No one should ever have to experience homelessness and the trauma that accompanies it. Ending homelessness in the most effective manner requires equitable, housing-focused approaches that respect each person’s dignity and autonomy.
Because many communities are angry with seeing increased homelessness in their neighborhoods or areas, some are implementing carceral responses that do not align with current evidence-based practices – and in fact cause harm to people who are experiencing homelessness. These approaches only impede progress, and present danger to implementing proven strategies and best practices that are successful in ending homelessness. The Alliance encourages homeless service providers and communities to adhere to these practices, even in the midst of opposition. Lives are dependent upon it.
When communities consider approaches to homelessness, the Alliance urges adherence to the following values:
(1) Policy decisions must be based on an equitable, systemic approach, not an individual one. Homelessness is a national crisis that requires a coordinated response. By treating homelessness as a policy failure, not an individual choice, systems can begin to change. Decisions, particularly on housing and homelessness, must center equity and community to create policy that positively impacts both housed and unhoused people.
(2) Criminalization only prolongs and complicates someone’s experience of homelessness. In an increasing number of communities, arresting people is seen as the solution for unsheltered homelessness: an ordinance or law is passed about sleeping outside or using public spaces, a person experiencing homelessness has nowhere else to go and is arrested, and they end up off the streets and in jail. While this option may get people off the streets temporarily, it doesn’t actually end homelessness.
- If a person experiencing homelessness doesn’t have housing after they leave jail, they are likely to head back to the streets: a landlord is generally less likely to rent to someone with an arrest on their record.
- Citing and/or arresting people who are living outside will only make it harder – and take longer – for someone to get into housing, secure a job, or move forward with anything that may require a clean record. This will keep them on the streets longer, and not truly end their homelessness.

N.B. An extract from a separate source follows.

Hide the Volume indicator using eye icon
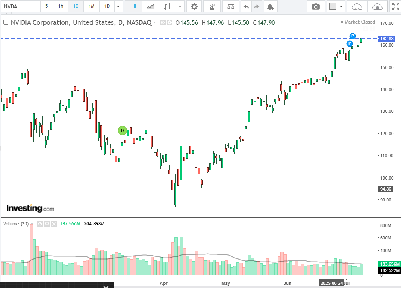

- Criminalization exacerbates existing racial disparities. Black and Brown people are already over-criminalized; criminalizing homelessness only adds to this disparity, given the disproportionate rates of homelessness among BIPOC.
(3) Coercive tactics aren’t effective, and aren’t ethical. Everyone deserves to have their dignity and autonomy upheld, especially people experiencing homelessness. Forcing people into a different encampment or into treatment violates this principle. Mandatory treatment is not proven to be an effective response, and may counteract its intentions. Compulsory policies can also have implications on existing racial disparities in the homelessness system.
(4) All approaches to ending homelessness must be housing-focused. Affordable housing is under resourced nationally and in most communities, and must be a major focus to end homelessness. Housing-focused strategies are good for the whole community: moving people into housing as quickly as possible lessens the burden on health care and legal systems, among others. Shifting unsheltered people from encampment to encampment, encampment to prison, or encampment to shelter and back, does not solve their homelessness. Housing does.
(5) Homelessness funding must promote best practices – not enforcement. Criminalization distracts from what’s at stake: getting people into housing. Funding for homeless services must focus on efforts that adhere to best practices and proven solutions in the field.
(6) Homelessness shouldn’t be political – it’s a human issue. Funding and policies aimed at ending homelessness have traditionally been supported in a bipartisan manner. Ensuring people have a home should be seen as a right, and should not be controversial nor divisive.